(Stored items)
____

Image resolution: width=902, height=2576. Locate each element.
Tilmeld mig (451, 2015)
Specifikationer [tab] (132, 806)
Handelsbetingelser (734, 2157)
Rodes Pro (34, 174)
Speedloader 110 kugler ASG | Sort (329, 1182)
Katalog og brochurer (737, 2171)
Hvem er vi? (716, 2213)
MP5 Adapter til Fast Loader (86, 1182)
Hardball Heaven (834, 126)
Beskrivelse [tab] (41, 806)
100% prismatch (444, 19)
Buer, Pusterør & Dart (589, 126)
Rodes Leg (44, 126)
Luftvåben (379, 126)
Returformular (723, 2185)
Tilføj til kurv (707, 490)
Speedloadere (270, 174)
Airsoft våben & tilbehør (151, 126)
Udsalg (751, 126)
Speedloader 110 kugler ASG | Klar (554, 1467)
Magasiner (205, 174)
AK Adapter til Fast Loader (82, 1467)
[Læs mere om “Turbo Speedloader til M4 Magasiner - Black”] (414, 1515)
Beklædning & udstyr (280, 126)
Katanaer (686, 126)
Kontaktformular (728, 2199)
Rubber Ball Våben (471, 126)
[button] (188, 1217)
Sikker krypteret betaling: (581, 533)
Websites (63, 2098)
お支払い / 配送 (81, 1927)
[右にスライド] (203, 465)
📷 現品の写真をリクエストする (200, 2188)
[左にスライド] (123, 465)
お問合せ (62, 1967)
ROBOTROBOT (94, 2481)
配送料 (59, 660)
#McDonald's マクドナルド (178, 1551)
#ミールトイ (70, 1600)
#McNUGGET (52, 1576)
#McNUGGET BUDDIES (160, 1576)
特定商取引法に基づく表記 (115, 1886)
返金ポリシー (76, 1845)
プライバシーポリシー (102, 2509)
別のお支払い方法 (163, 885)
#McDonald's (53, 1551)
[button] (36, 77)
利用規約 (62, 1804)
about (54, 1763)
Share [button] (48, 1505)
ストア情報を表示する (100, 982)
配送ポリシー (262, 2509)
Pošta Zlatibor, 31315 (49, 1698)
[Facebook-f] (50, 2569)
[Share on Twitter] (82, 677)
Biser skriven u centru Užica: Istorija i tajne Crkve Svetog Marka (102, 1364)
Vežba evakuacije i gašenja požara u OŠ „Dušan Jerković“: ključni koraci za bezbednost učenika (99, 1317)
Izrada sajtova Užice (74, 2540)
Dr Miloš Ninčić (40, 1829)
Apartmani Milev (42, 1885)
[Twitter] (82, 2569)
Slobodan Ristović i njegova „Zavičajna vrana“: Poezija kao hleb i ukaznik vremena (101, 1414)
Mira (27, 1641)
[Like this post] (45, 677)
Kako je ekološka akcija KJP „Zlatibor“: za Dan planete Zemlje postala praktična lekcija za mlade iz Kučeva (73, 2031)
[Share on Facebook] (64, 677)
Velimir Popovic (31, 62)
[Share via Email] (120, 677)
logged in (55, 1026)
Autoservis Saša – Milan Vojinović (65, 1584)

____

Prompt: Repeat the data above in full, word for word.

Exercise output:
Image resolution: width=902, height=2576. Locate each element.
Tilmeld mig (451, 2015)
Specifikationer [tab] (132, 806)
Handelsbetingelser (734, 2157)
Rodes Pro (34, 174)
Speedloader 110 kugler ASG | Sort (329, 1182)
Katalog og brochurer (737, 2171)
Hvem er vi? (716, 2213)
MP5 Adapter til Fast Loader (86, 1182)
Hardball Heaven (834, 126)
Beskrivelse [tab] (41, 806)
100% prismatch (444, 19)
Buer, Pusterør & Dart (589, 126)
Rodes Leg (44, 126)
Luftvåben (379, 126)
Returformular (723, 2185)
Tilføj til kurv (707, 490)
Speedloadere (270, 174)
Airsoft våben & tilbehør (151, 126)
Udsalg (751, 126)
Speedloader 110 kugler ASG | Klar (554, 1467)
Magasiner (205, 174)
AK Adapter til Fast Loader (82, 1467)
[Læs mere om “Turbo Speedloader til M4 Magasiner - Black”] (414, 1515)
Beklædning & udstyr (280, 126)
Katanaer (686, 126)
Kontaktformular (728, 2199)
Rubber Ball Våben (471, 126)
[button] (188, 1217)
Sikker krypteret betaling: (581, 533)
Websites (63, 2098)
お支払い / 配送 (81, 1927)
[右にスライド] (203, 465)
📷 現品の写真をリクエストする (200, 2188)
[左にスライド] (123, 465)
お問合せ (62, 1967)
ROBOTROBOT (94, 2481)
配送料 (59, 660)
#McDonald's マクドナルド (178, 1551)
#ミールトイ (70, 1600)
#McNUGGET (52, 1576)
#McNUGGET BUDDIES (160, 1576)
特定商取引法に基づく表記 (115, 1886)
返金ポリシー (76, 1845)
プライバシーポリシー (102, 2509)
別のお支払い方法 (163, 885)
#McDonald's (53, 1551)
[button] (36, 77)
利用規約 (62, 1804)
about (54, 1763)
Share [button] (48, 1505)
ストア情報を表示する (100, 982)
配送ポリシー (262, 2509)
Pošta Zlatibor, 31315 (49, 1698)
[Facebook-f] (50, 2569)
[Share on Twitter] (82, 677)
Biser skriven u centru Užica: Istorija i tajne Crkve Svetog Marka (102, 1364)
Vežba evakuacije i gašenja požara u OŠ „Dušan Jerković“: ključni koraci za bezbednost učenika (99, 1317)
Izrada sajtova Užice (74, 2540)
Dr Miloš Ninčić (40, 1829)
Apartmani Milev (42, 1885)
[Twitter] (82, 2569)
Slobodan Ristović i njegova „Zavičajna vrana“: Poezija kao hleb i ukaznik vremena (101, 1414)
Mira (27, 1641)
[Like this post] (45, 677)
Kako je ekološka akcija KJP „Zlatibor“: za Dan planete Zemlje postala praktična lekcija za mlade iz Kučeva (73, 2031)
[Share on Facebook] (64, 677)
Velimir Popovic (31, 62)
[Share via Email] (120, 677)
logged in (55, 1026)
Autoservis Saša – Milan Vojinović (65, 1584)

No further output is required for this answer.